In comparison to other managers who have been in control of the Gunners, Arsenal won the double in 1971 and it remained the club’s only double winning campaign until 1998. In 2002, again under Wenger, the club won the F.A. Cup and Premier League title again claiming their second double winning season in just four years.
For any manager to achieve such an enormous amount of success in a limited time frame would symbolise greatness, but Wenger’s greatest achievement was still not completed. In 2003/2004 he guided Arsenal to an undefeated Premier League season and became the first side since 1888 to do so. In fact, Arsenal would go 49 games unbeaten which is now a record and not likely to be beaten anytime soon.
Fast forward twelve years and the Frenchman remains in the Arsenal hot-seat with the North-London supporters divided on whether he should stay or go. Times change and managers need to develop, but Wenger comes under some disgusting and almost vile abuse from Arsenal fans who remain dissatisfied about the club’s lack of progression.
To put it into comparison, Arsenal’s ‘Wenger Out’ supporters are the equivalent of Liverpool fans of the 1980’s booing and abusing Bob Paisley for teams becoming even stronger and more competitive. Would Manchester United fans turn on Sir Alex Ferguson and cause their fan-base to be split despite finishing in the top four of the Premier League every season for twenty consecutive years?
Wenger’s past 12 years have not been unsuccessful either. Maybe the club should not have gone nine years without a trophy but Wenger has since won back-to-back F.A. Cup’s in recent seasons and paid out large fees for world-class players which were demanded by fans. Despite this clear intention from Wenger and the board, fans still remain discontented due to Manchester City, Chelsea and Manchester United’s ability to spend even more than their North-London rivals on transfer fees.
It’s football and large fees do not guarantee success. In the past three seasons, Stoke have spent more than Southampton but the Saints have managed to finish higher than their midland counterparts. On the other hand, there remains little difference between Arsenal having more money than a club like Swansea in comparison to Manchester City having more money than Arsenal, and fans have got to accept the realism in this.
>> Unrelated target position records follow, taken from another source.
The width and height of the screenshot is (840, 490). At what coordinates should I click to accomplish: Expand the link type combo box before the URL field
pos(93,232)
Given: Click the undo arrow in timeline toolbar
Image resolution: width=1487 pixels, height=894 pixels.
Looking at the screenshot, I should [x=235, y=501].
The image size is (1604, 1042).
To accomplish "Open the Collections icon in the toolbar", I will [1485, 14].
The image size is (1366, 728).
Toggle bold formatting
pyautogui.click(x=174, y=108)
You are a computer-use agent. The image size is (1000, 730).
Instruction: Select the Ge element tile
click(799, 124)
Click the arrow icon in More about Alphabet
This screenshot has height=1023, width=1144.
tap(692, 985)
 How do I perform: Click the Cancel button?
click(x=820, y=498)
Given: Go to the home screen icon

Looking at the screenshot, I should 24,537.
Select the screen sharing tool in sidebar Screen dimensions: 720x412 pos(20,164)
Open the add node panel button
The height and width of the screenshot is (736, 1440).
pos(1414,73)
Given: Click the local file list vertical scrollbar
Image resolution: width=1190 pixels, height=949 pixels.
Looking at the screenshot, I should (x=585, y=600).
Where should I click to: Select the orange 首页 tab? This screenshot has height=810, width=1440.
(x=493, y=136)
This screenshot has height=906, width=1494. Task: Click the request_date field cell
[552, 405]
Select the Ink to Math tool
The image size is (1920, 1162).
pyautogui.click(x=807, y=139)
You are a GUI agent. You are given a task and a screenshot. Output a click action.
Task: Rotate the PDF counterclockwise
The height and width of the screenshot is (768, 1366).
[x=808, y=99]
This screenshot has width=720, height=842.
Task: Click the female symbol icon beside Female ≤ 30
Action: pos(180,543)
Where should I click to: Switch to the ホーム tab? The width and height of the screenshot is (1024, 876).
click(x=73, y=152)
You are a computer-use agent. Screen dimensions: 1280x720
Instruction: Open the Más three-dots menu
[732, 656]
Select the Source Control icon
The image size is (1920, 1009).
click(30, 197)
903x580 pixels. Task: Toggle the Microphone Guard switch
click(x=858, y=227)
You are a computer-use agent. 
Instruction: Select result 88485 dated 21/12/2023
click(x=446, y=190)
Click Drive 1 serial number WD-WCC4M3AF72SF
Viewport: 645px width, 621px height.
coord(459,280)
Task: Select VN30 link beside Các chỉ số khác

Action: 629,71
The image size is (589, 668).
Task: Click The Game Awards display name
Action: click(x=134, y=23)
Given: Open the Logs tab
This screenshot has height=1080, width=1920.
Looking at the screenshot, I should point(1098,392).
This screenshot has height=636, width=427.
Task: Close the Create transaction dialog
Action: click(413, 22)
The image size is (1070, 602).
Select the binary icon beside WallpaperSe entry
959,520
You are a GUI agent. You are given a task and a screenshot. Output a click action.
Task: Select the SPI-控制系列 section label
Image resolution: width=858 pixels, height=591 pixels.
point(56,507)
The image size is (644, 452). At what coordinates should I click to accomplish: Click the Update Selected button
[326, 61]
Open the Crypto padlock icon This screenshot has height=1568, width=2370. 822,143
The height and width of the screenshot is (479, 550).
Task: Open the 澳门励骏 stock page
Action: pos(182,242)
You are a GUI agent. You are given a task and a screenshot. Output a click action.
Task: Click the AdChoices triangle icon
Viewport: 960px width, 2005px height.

Also during this time, the balance of power in Manchester has swayed with City overtaking United. In the North-East, Sunderland have overtaken Newcastle as the premier club. Has this occurred in North London despite the success in recent times for Tottenham? Not since 1993 have Tottenham finished ahead of Arsenal – three years before Wenger’s arrival.
Unfortunately, the facts are there and it is clear to see that Arsenal fans have got to accept reality for what it has become.
Until they do, they will remain the world’s most ungrateful fans who have forgotten the fact that the grass is not always greener on the other side.